By now Bill was beginning to make friends at Harvard. He met James Le Baron Boyle, who was also studying English and who later went to the Sorbonne and got his PhD with a thesis on Proust. He was a member of the Advocate team. He had a big red Irish face, full lips with crooked teeth, and smoked a pipe. He had developed a number of idiosyncratic mannerisms, all designed to amuse and entertain. He claimed to descend from royalty, but his mother was a cleaning woman. He was gay and Burroughs went to bed with him once, but not until after Harvard. Boyle’s mother wouldn’t let Bill in the house because she thought he was sinister.

Continuing, Miles describes Boyle’s romantic liaison with Richard Stern, one of the “wild boys” in Burroughs’s entourage:

About a year after getting to know Boyle, Burroughs met Richard Stern, of the Stern investment bank family, who was at Harvard Business School. … Another time, Bill invited Stern over for a drink and James Boyle was already there visiting. Bill introduced them and they hit it off right away and became lovers. James had no money but Richard had plenty. They lived together at Harvard and on and off for the rest of their lives, spending summers together and making foreign trips. Boyle turned up in Tangier in the fifties when Burroughs was there and spent two weeks.

It is likely that Dr. Boyle was about to embark on one of these summer sojourns when he wrote the postcard to Burroughs in June 1962.

            A stalwart in the English Department for many years, Boyle was renowned at King’s College for his campy eccentricity, wit, and thoroughly idiosyncratic behavior. At a time when King’s was still fairly straitlaced, Boyle stuck out like a sore thumb: a wry master of improvisation and innuendo. One of his students still remembers, even half a century later, the admixture of “booze and lavender” that “Dr. Boo” exuded as he sailed into the classroom, exclaiming entrance lines like: “It smells as if someone’s been flogging ants in here!” Resident of a modest walk-up flat in a rowhouse next to the King’s parking lot, Boyle would often complain of the slovenly habits of his pet parrot, which he named Onan “because it spills its seed.”

            Boyle, who stood head-and-shoulders above most of the faculty in stature as well as scholarship, flaunted his academic credentials by sporting ostentatious regalia on formal occasions: ermine-lined toges and epitoges with colorful, gaudy flourishes—topped by a velvet, brioche-like mortier perched on his skull, far more conspicuous than the run-of-the-mill caps and gowns worn by his more austere colleagues. His mien and movements were quite dazzling, especially in the soot-laden atmosphere that blanketed the Wyoming Valley in the later days of the coal industry.

- _DATA_:

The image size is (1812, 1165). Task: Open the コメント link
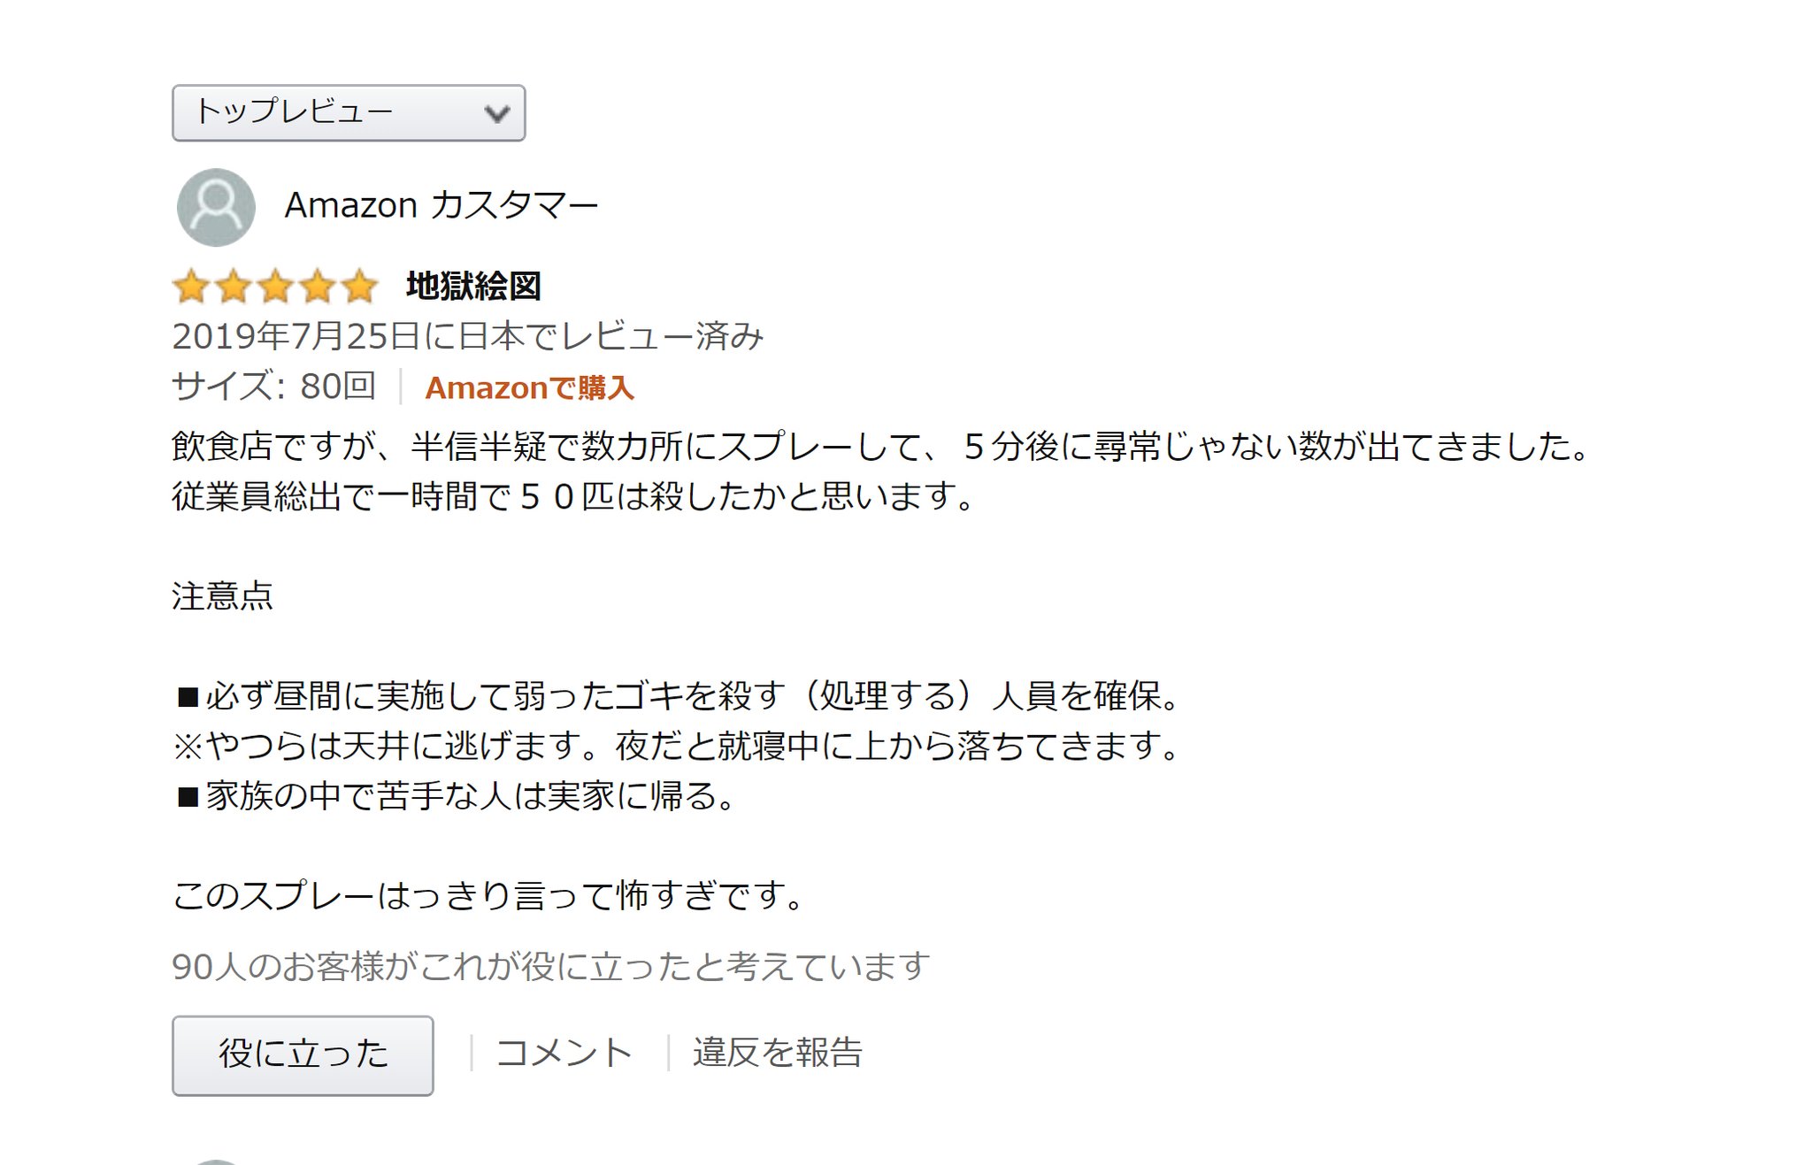(564, 1053)
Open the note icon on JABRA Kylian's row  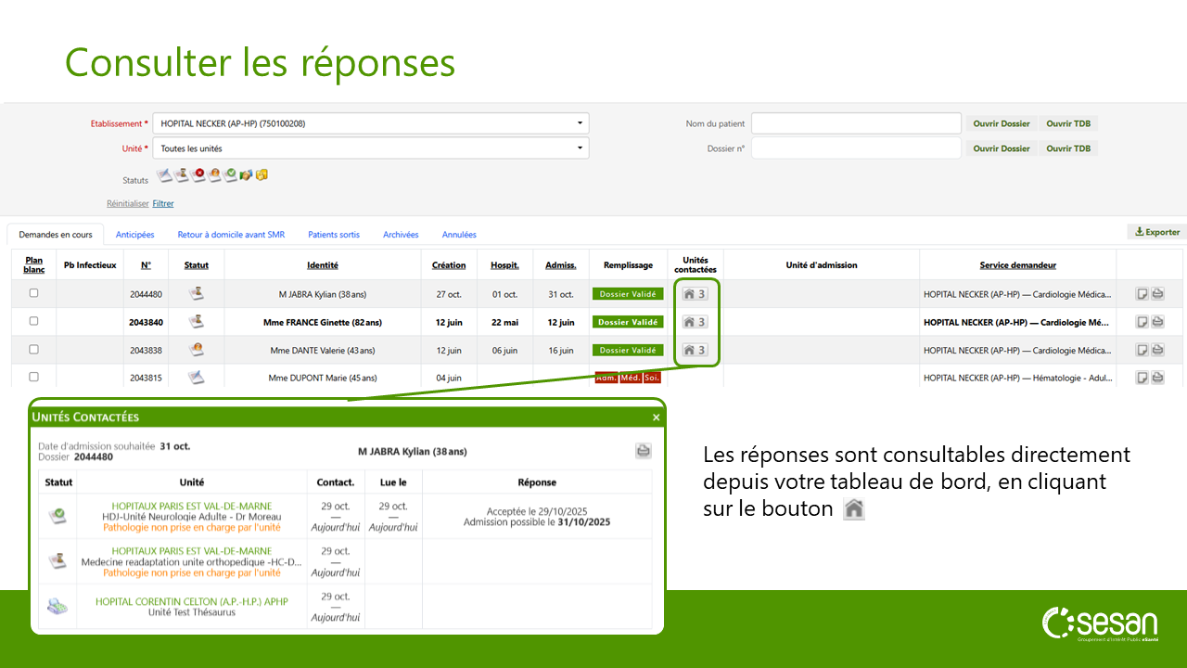[1142, 294]
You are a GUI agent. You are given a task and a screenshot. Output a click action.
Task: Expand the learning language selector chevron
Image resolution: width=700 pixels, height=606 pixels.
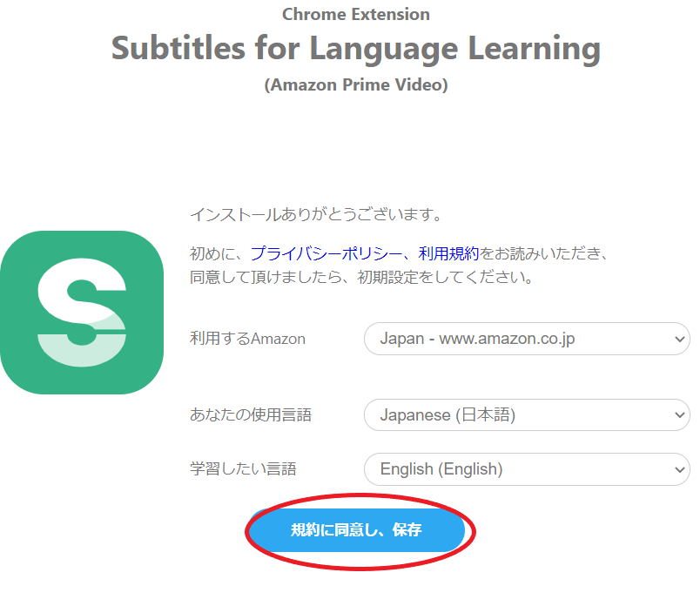677,469
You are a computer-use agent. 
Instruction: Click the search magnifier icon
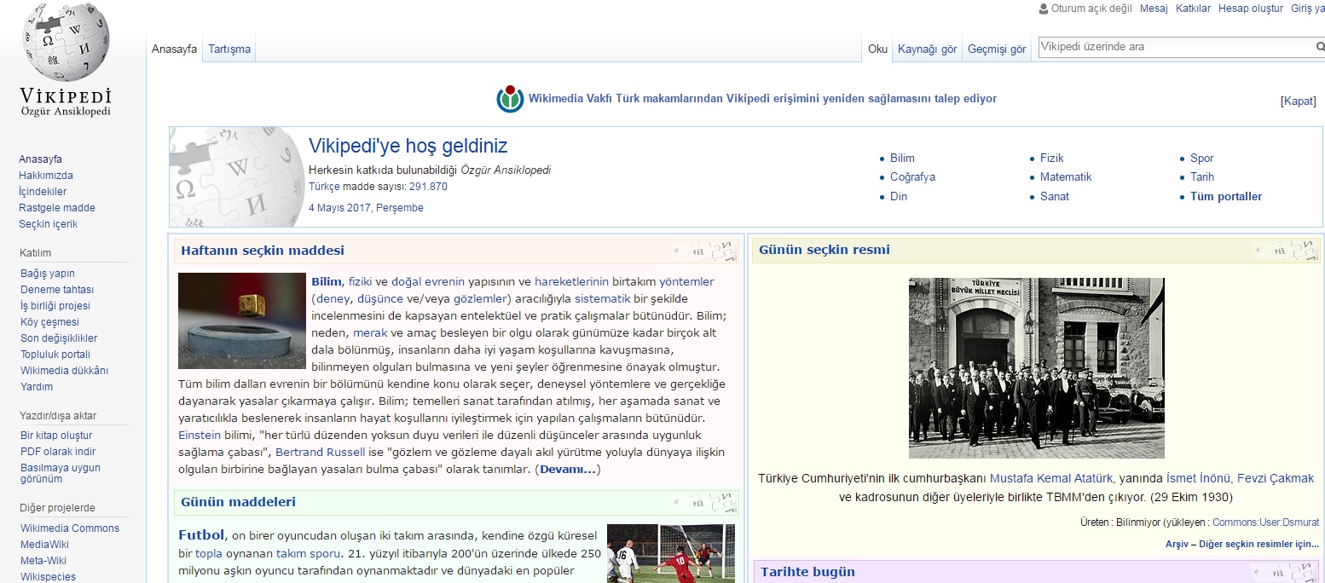pyautogui.click(x=1319, y=47)
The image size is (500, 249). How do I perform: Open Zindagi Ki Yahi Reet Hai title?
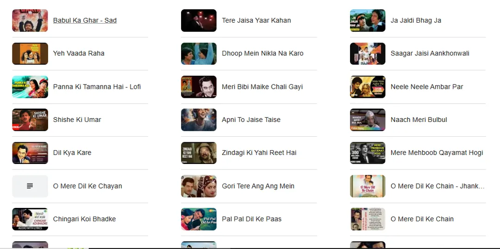coord(259,152)
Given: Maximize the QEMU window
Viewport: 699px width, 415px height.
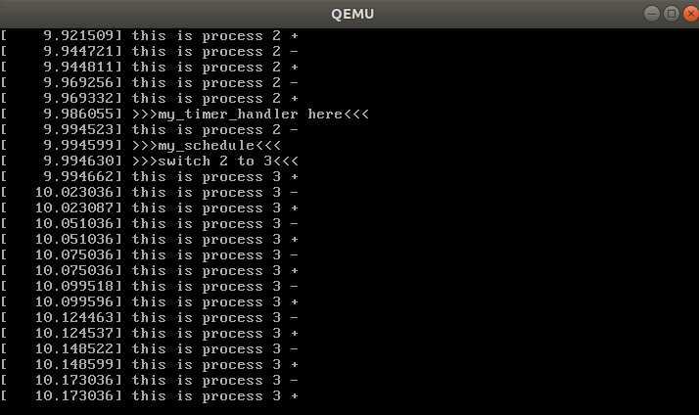Looking at the screenshot, I should point(671,14).
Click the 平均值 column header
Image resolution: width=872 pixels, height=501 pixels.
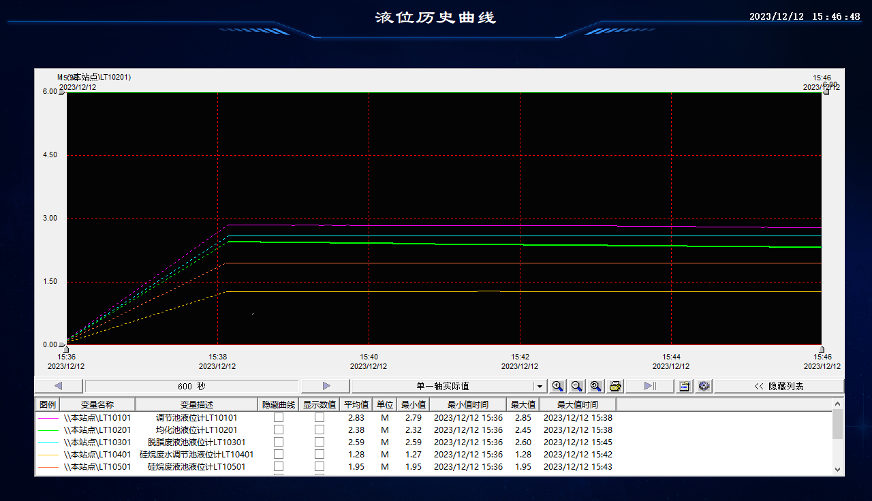(x=356, y=404)

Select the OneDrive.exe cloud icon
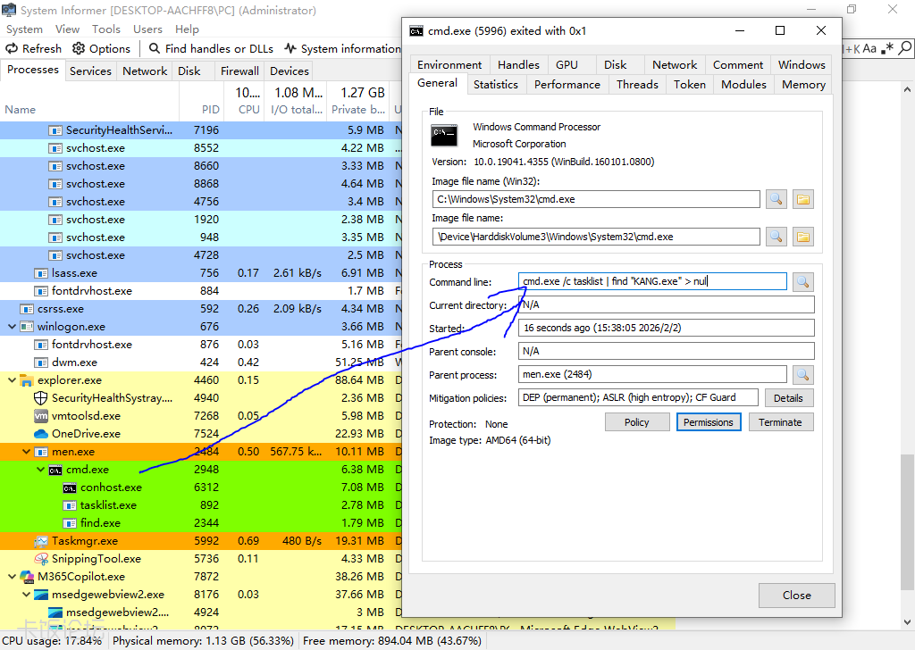pos(40,434)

- _YOUR INSTRUCTIONS_: Resume the passage on James Le Baron Boyle after its last sentence. The data have no connection to the passage on James Le Baron Boyle.

- _EXERCISE RESPONSE_:
            I never took a class taught by Boyle, but it was impossible to escape his dominant presence on campus. My most vivid picture of him was one that appeared in the college’s student newspaper, The Crown, in 1966 or so, after his return from Africa, where he had been an exchange teacher of sorts. The photo shows him sitting regally in an ornate chair draped with a leopard skin, as if he had just been spending a quiet evening reading Evelyn Waugh’s Black Mischief.

            But the Burroughs posse was not the only social circle that Boyle frequented. Clippings from the society pages of Palm Beach newspapers in the 1950s indicate he also broke bread with the idle “liquorati.” In 1956, the eccentric bon vivant was a guest at a posh dinner party at the Everglades Club’s Orange Gardens, along with Gregg Sherwood, an oft-wedded showgirl in the 1940s and ’50s who eventually married Horace Elgin Dodge Jr., scion of the automobile family and described by one wag as “the only Dodge who ran on bourbon.” Boyle’s date for the evening was Trevor Howell. A man by that name would later be jailed for shoving Frank Zappa off a London stage.

            “Dr. Boo” sloughed off his mortal Boyle while on a Bahamas cruise in January 1973. The 62-year-old was pronounced dead at Princess Margaret Hospital in Nassau, an appropriate royal setting for the most imperious pretender ever to cruise the halls of the College of Christ the King—a man who, far ahead of his time, intimated to his students that there was a queerer world beyond their ken.

 

Edward Moran, a writer and literary historian, served as associate editor of the four-volume World Authors reference series.